## Instructions for the task
Each entry below needs to be copied exactly, with nothing dropped.
(Extracted entries begins)
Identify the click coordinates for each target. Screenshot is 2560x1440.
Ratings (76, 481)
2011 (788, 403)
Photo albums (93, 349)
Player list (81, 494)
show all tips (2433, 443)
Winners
(Extracted entries ends)
## Response
Identify the click coordinates for each target. Screenshot is 2560x1440.
Ratings (76, 481)
2011 (788, 403)
Photo albums (93, 349)
Player list (81, 494)
show all tips (2433, 443)
Winners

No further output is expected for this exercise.